◆ WHAT THE TASK REQUIRES ◆
Your reply should reproduce all the data below exactly while excluding the pictures.

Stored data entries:
+++++
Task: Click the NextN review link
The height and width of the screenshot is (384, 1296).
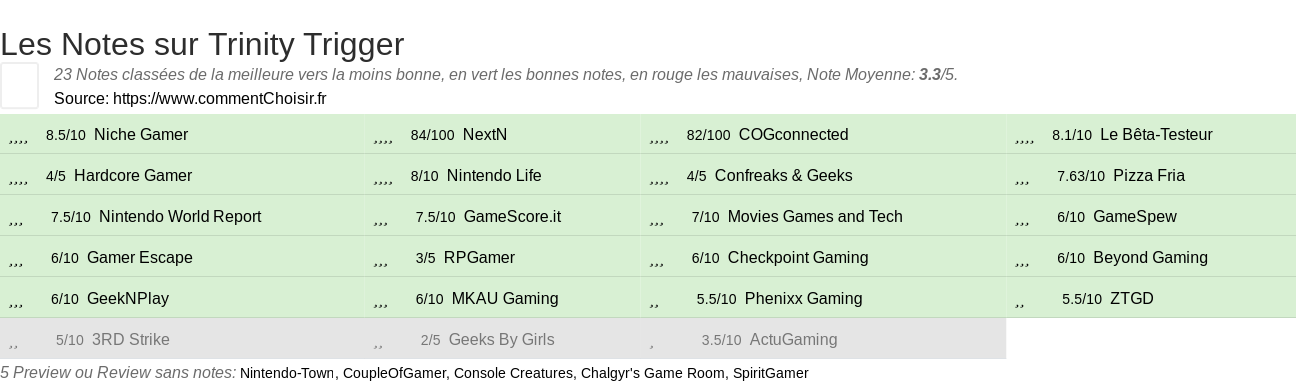Action: (485, 135)
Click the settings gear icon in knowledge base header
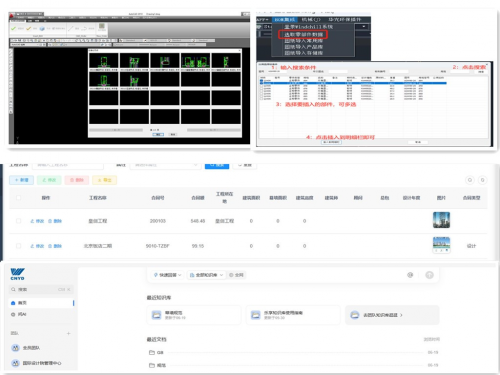 click(x=410, y=275)
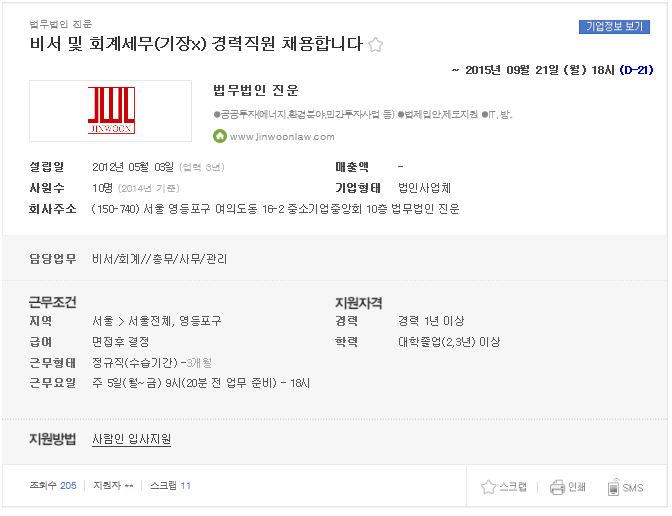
+++++
◆ ANSWER ◆
Task: Click the NextN review link
The height and width of the screenshot is (384, 1296).
Action: (485, 135)
Click the settings gear icon in knowledge base header
 click(x=410, y=275)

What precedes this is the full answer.